In the media coverage of this month’s Aston by-election there were occasional references to the fact that the only previous occasion of the government winning an opposition seat at a by-election, in 1920, came after the expulsion of the sitting member, Hugh Mahon, for his outspoken opposition to British imperialism in Ireland.
That expulsion, carried 34-17 on a party vote, is generally regarded as having been an abuse of parliament’s powers. It has never been repeated, and (unless the law is changed) cannot now be repeated: the Parliamentary Privileges Act 1987 removed the power of expulsion. But other legislative bodies often retain such a power as an ultimate disciplinary sanction.
As does, for example, the state House of Representatives in Tennessee, which last week voted to expel two of its members, Justin Jones and Justin Pearson, for their participation in a protest in support of gun control that had interrupted proceedings in the legislature. A motion to expel a third member, Gloria Johnson, for the same protest fell just short of the required two-thirds majority.
This exercise of power by the Republican majority – the three members concerned are, of course, all Democrats – has been widely condemned. It is the first partisan vote on an expulsion since the 1860s. But it also looks like being ineffective. Both members sit for safe Democrat seats, having been elected unopposed last year; there is no doubt that their districts will return them to the House when by-elections are held later this year.
In fact, they don’t even have to wait that long. Tennessee’s constitution provides that in the case of a vacancy, the county legislative can appoint a member temporarily pending a by-election. So on Monday the metropolitan council of Nashville and Davidson county reappointed Jones, and two days later the Shelby county board of commissioners reappointed Pearson.
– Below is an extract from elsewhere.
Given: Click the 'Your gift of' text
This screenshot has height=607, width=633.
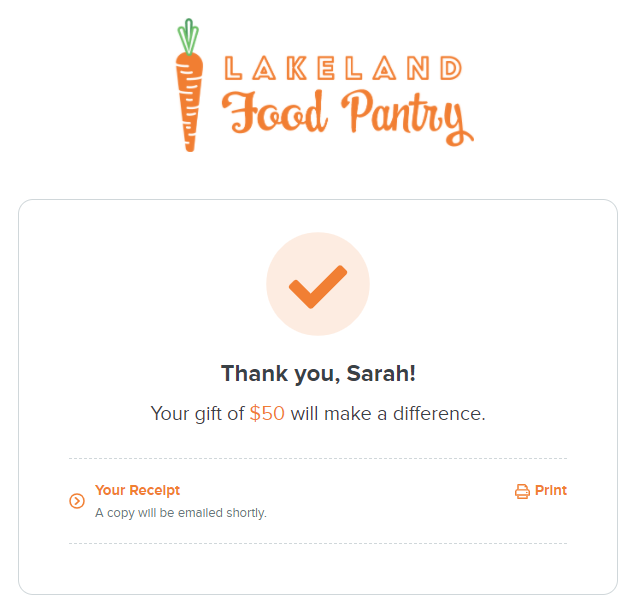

So can the state House Republicans just expel them again? Interestingly, no; article II, section 12 of the Tennessee constitution says that each house may “expel a member, but not a second time for the same offence.” So there is no prospect of Tennessee repeating the famous proceedings against John Wilkes in 1769, when the House of Commons expelled him four times in succession – on the final occasion amending the return to seat his opponent instead, even though Wilkes had defeated him at the by-election by almost four to one.
The racial subtext of the Tennessee proceedings is unmistakable. Jones and Pearson are both black; Johnson, who survived, is white, as of course are almost all of the Republicans. Michael Harriot in the Guardian yesterday links the case to the long and often violent history of racial voter suppression in the US. “The weaponization of white power,” he says, “is a poltergeist that has haunted every significant political decision ever made.”
Unfortunately Harriot gilds the lily when he refers to the 1869 case of White v. Clements, saying “the Georgia supreme court ousted Chatham county’s Black superior court clerk Richard W White from office. … Votes didn’t matter. All that mattered was whiteness.” If you follow the link to the judgement that he helpfully provides, it actually says the opposite. By a 2-1 majority, the court overruled the trial judge and held that “colored” people were eligible to hold office in Georgia.
It was a short-lived victory; the white supremacists soon regained control. But it showed that for a time at least there were people willing to make a stand for democracy. In the words of Justice McCay:
The exercise of the duties of an office is not in this country as it often was in England, a privilege of the office-holder. Our theory is that offices exist for the public good, and it is the duty of one called upon to choose, to select such as all the facts show to be the most fitted. Every restriction on this power is a restriction on the rights, the natural rights, of the voter …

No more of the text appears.